## Your objective
Could you work out the number of lines in the listing that include the word "screenshot" and reply with that figure alone?

----------------------------------------

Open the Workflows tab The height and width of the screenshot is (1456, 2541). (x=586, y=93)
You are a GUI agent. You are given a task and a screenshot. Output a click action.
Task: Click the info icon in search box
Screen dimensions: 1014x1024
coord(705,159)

----------------------------------------

## Reply
2